SquishQL: The simplest RDF query language
Takeaway: SquishQL is the simplest query language you can use for accessing RDF data. Using several code examples, this document shows you how SquishQL works.
In the introductory article about SPARQL, I mentioned that there are several query languages being developed for accessing RDF data. RDF is a main standard for metadata defining and storage in a Web 2.0 environment. However, most of the query languages are incomplete and fairly complex. People often need something simple to start their trek along the learning curve. Accessing RDF data is a simple thing when you use SquishQL – an RDF query language with SQL notation.
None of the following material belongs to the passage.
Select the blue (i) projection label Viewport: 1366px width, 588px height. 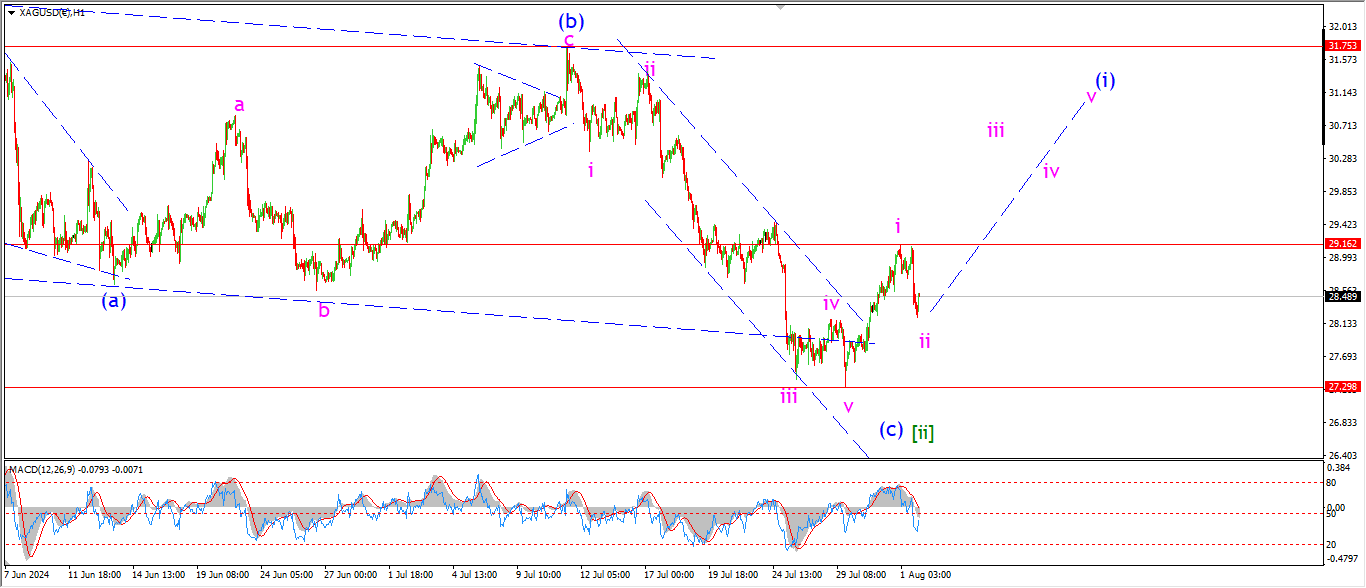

A Squish term can be treated as "SQL-ish", the query syntax used is designed to resemble the basic structure of SQL: we ask some database for possible values for a selection of variables given some constraining expression. In Squish, this constraining expression can be thought of as a list of RDF statements where some parts of each statement have missing values (this indicated by '?' variables in place of URIs or string literals).
It is not the only RDF query language with SQL-based syntax, the Jena RDF framework had a similar query language called RDQL, but moved to SPARQL later. Both SquishQL and RDQL were based on R.V.Guha's rdfDB query language.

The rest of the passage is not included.